WHAT THE EXERCISE ASKS: Find every line of the listing below where "agent" appears, and copy it.

DATA:
'''
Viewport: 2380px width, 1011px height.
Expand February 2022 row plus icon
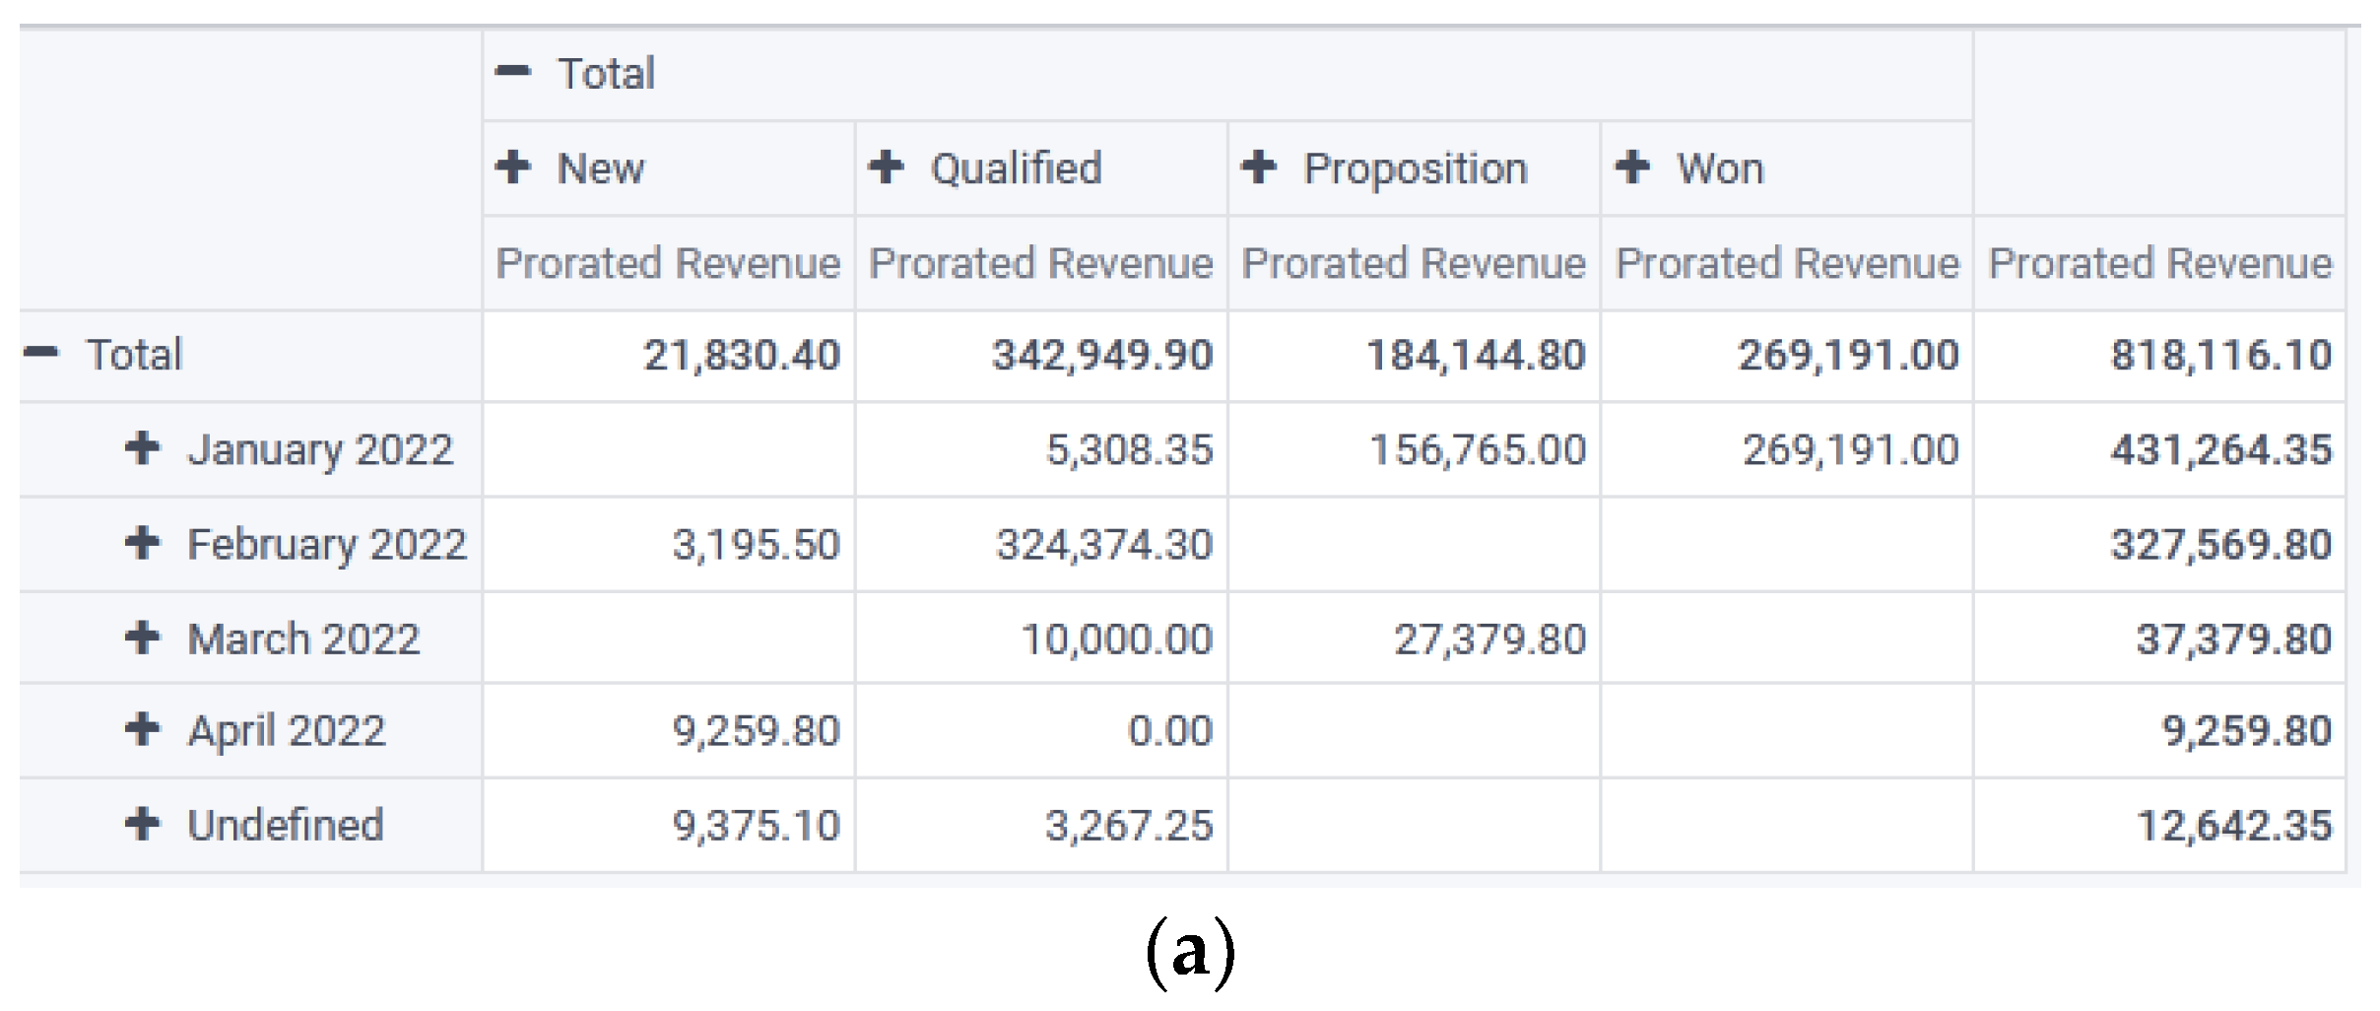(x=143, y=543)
'''
'''
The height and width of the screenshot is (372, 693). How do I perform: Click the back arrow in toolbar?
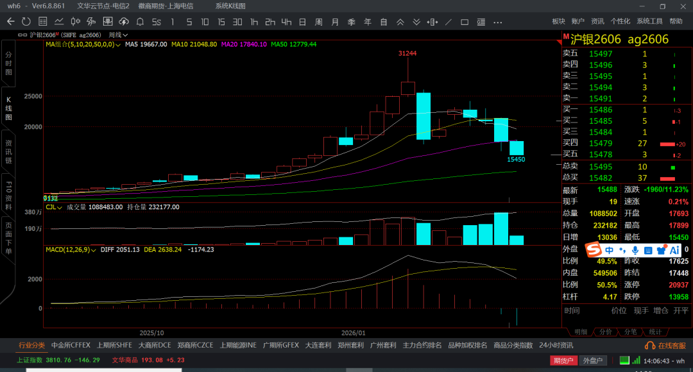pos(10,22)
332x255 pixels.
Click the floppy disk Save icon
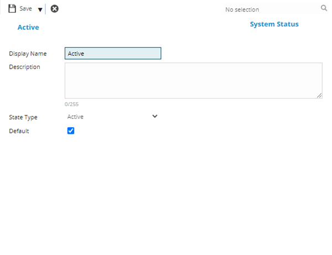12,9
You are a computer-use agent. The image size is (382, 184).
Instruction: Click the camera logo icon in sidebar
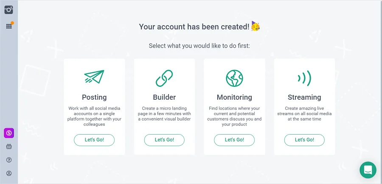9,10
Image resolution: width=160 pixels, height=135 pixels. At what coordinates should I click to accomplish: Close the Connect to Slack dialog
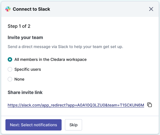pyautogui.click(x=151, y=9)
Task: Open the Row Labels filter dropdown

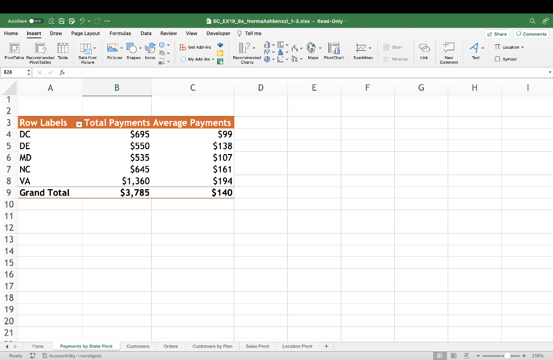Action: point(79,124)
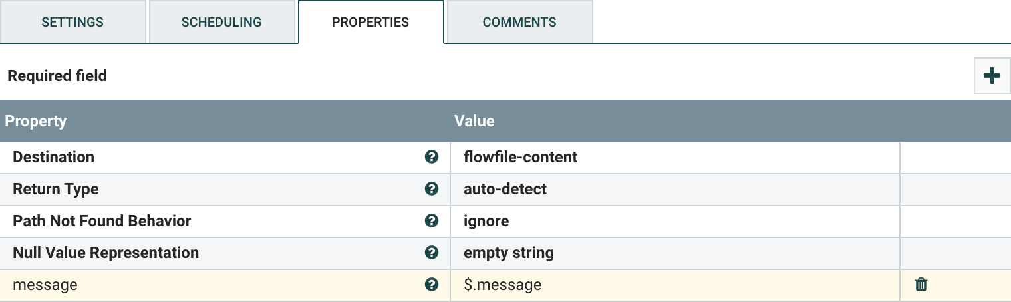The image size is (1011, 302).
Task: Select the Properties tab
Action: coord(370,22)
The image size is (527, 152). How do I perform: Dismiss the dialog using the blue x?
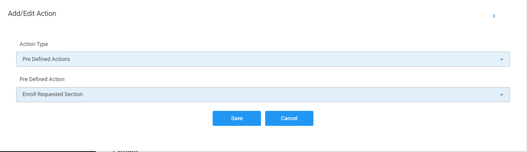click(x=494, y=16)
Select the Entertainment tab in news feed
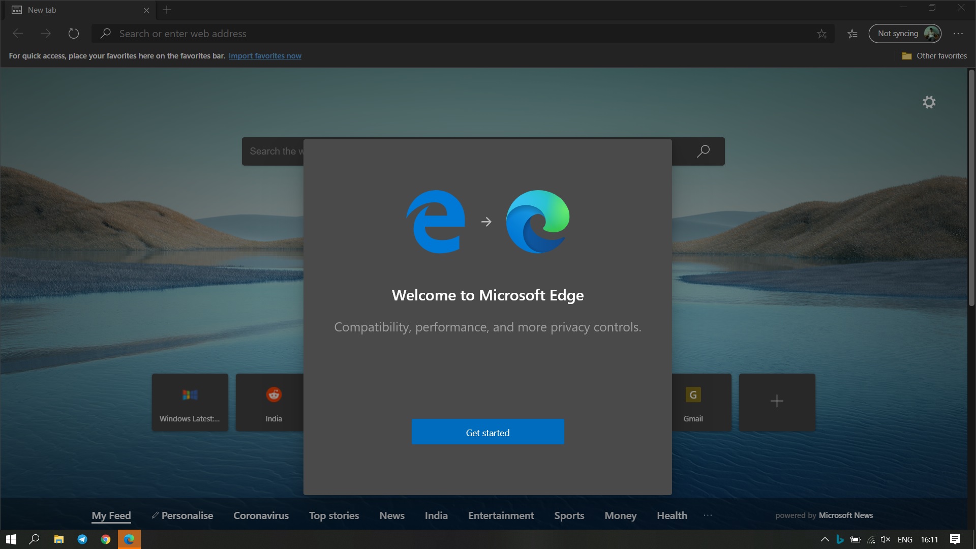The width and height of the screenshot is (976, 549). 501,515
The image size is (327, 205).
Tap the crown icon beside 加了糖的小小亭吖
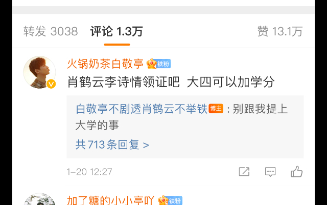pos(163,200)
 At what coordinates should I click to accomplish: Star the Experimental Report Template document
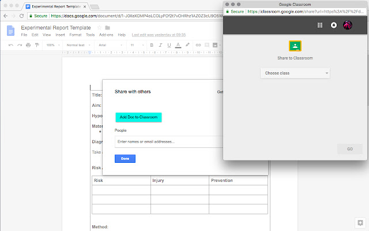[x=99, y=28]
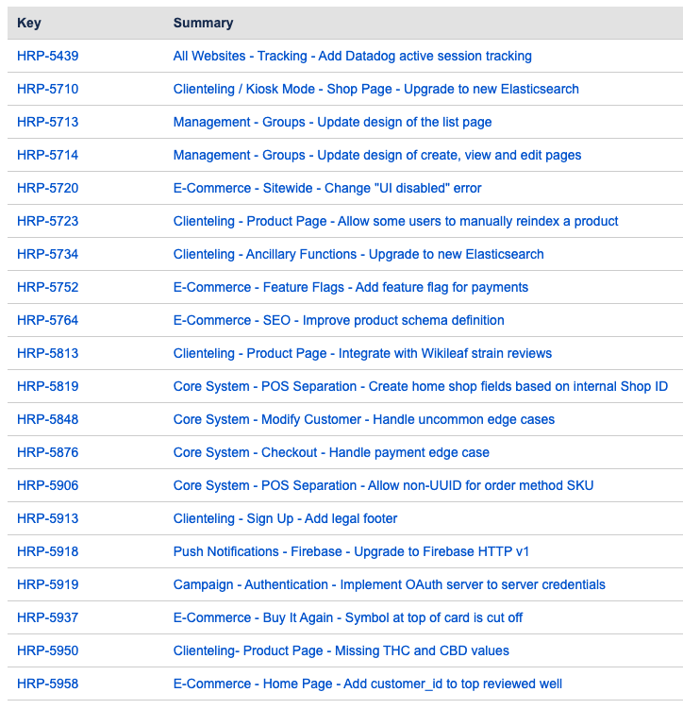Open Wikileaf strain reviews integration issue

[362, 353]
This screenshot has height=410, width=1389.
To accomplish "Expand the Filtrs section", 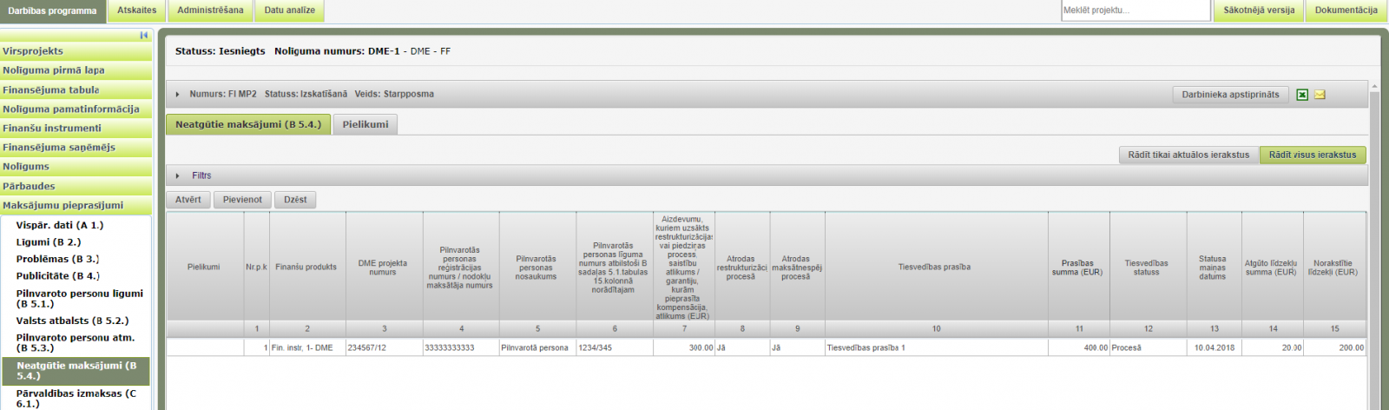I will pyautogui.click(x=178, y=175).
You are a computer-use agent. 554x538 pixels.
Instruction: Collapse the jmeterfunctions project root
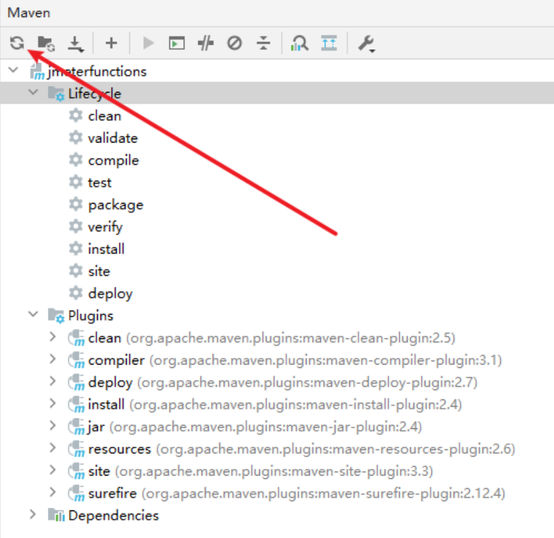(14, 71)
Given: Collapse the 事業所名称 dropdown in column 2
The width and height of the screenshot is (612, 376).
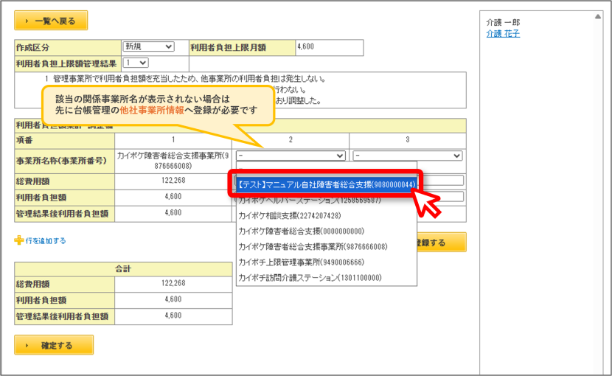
'''
'''
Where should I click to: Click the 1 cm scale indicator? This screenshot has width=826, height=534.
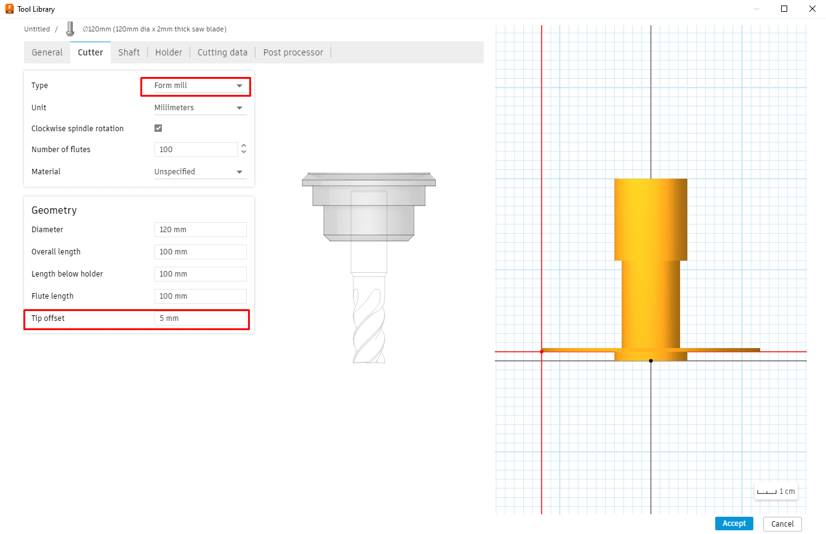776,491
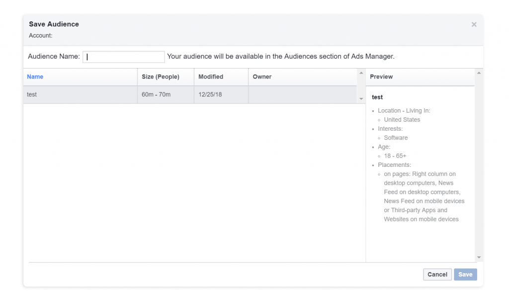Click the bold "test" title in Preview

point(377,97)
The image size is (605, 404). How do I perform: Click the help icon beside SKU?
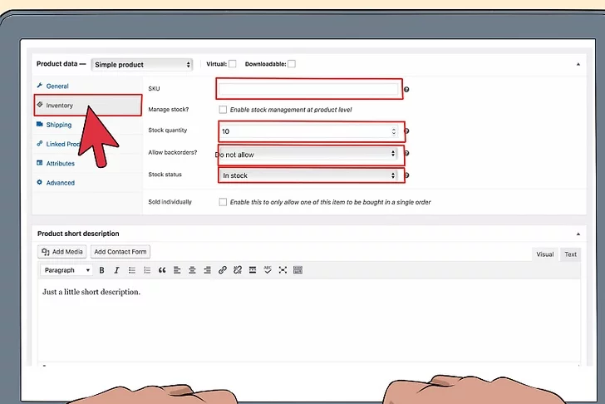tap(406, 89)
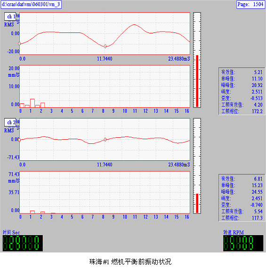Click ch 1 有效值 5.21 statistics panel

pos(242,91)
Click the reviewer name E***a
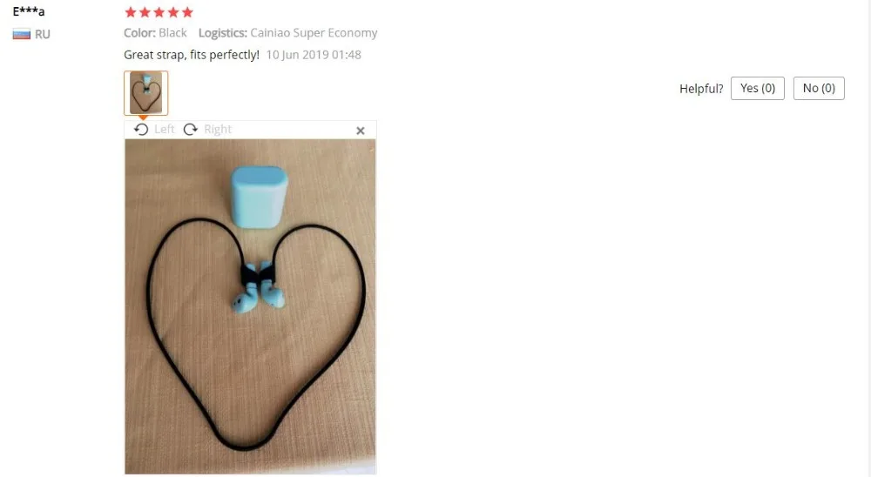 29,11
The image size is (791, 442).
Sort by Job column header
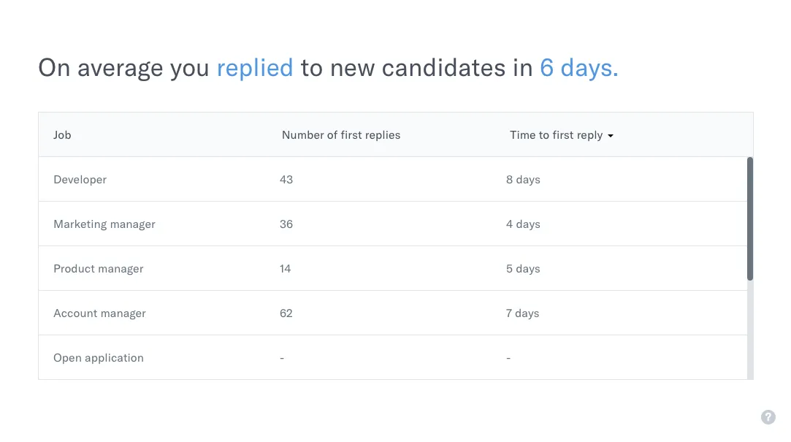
'''
SOLUTION:
You are a computer-use agent. The image size is (382, 184).
You are a computer-use agent. 554x538 pixels.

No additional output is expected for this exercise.